_Given passage_:
○ ○ ○ ○

Anglo-Norwegian author of children's literature

Philip Newth (born 20 January 1939) is an Anglo-Norwegian author of children's literature. He has written more than fifty books, including books for deaf and blind children.

==Personal life==
Newth was born in Worcester, England, as the son of actor William Newth and actress Constance Tayler. He is married to illustrator and writer Mette Newth, and was thus a son-in-law of Fridtjof and Lalli Knutsen. The couple settled at Rykkinn in Bærum, and had the children Eirik Newth, Hege & Torstein.

○ ○ ○ ○

_Information shown_:
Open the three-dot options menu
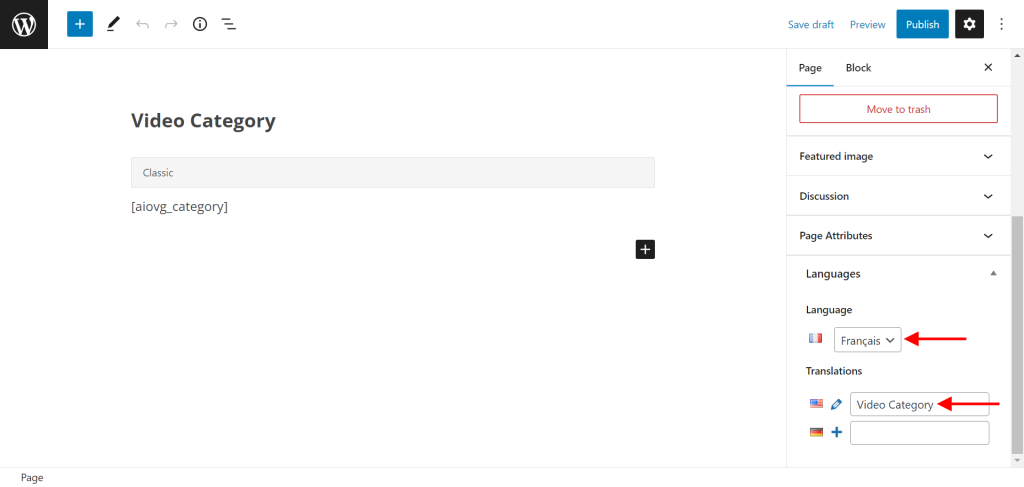click(1002, 24)
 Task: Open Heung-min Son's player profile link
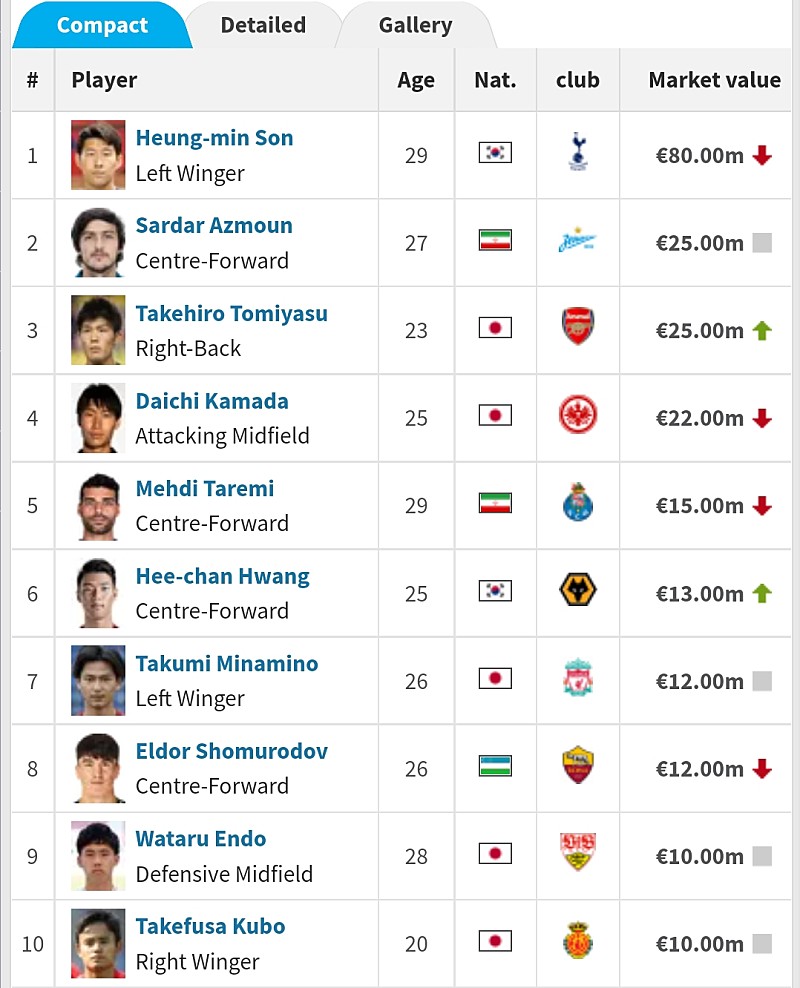pos(214,138)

○ ○ ○ ○

_Explore the material_:
1 – List every place name that appears in the biography of Philip Newth.
2 – Translate this sentence from the biography of Philip Newth into Spanish: "He has written more than fifty books, including books for deaf and blind children."
3 – Continue the biography of Philip Newth, starting after its final sentence.

_Answers provided_:
1 –
Worcester
England
Rykkinn
Bærum

2 – Ha escrito más de cincuenta libros, entre ellos libros para niños sordos y ciegos.

3 –
==Career==
Newth made his literary debut in 1970 with the children's book Den aller største kanonen, and has later written more than fifty books. His books Beany, Fatto, Ludo og jeg from 1979, Røtter i Kastanjegata from 1980, and Opp mot veggen from 1991 depict life from the English working class around 1950. Among his books for blind are Rulle på eventyr from 1979, and Verdens viktigste O from 1980. "Rulle" is a rounding cut in cardboard, experiencing exciting adventures among squares, triangles, half circles and other roundings. His book for deaf children include Fy katte! from 1982, and Pass på Lillebror from 1984. In cooperation with his wife Mette he made the picture book Ballsprett (1980) for mentally deficient children. Other books are Huset som ikke ville dø from 1987, Bacon og egg mot tegneserieheltene from 1988, and Drusilde from 1990. He has written the science fiction novels Roboten er løs! (1982), Robot i rommet (1984), and Ettersøkt - Roboten Matilda (1986). His book Robinson Crusoe Larsen came in 1994, Min venn Kong is from 1995, and Matilda, litt av en robot from 2002.

He received the Norwegian Critics Prize for Best children's book in 1985 for the children's book Soldreperen, together with his wife and co-writer Mette Newth.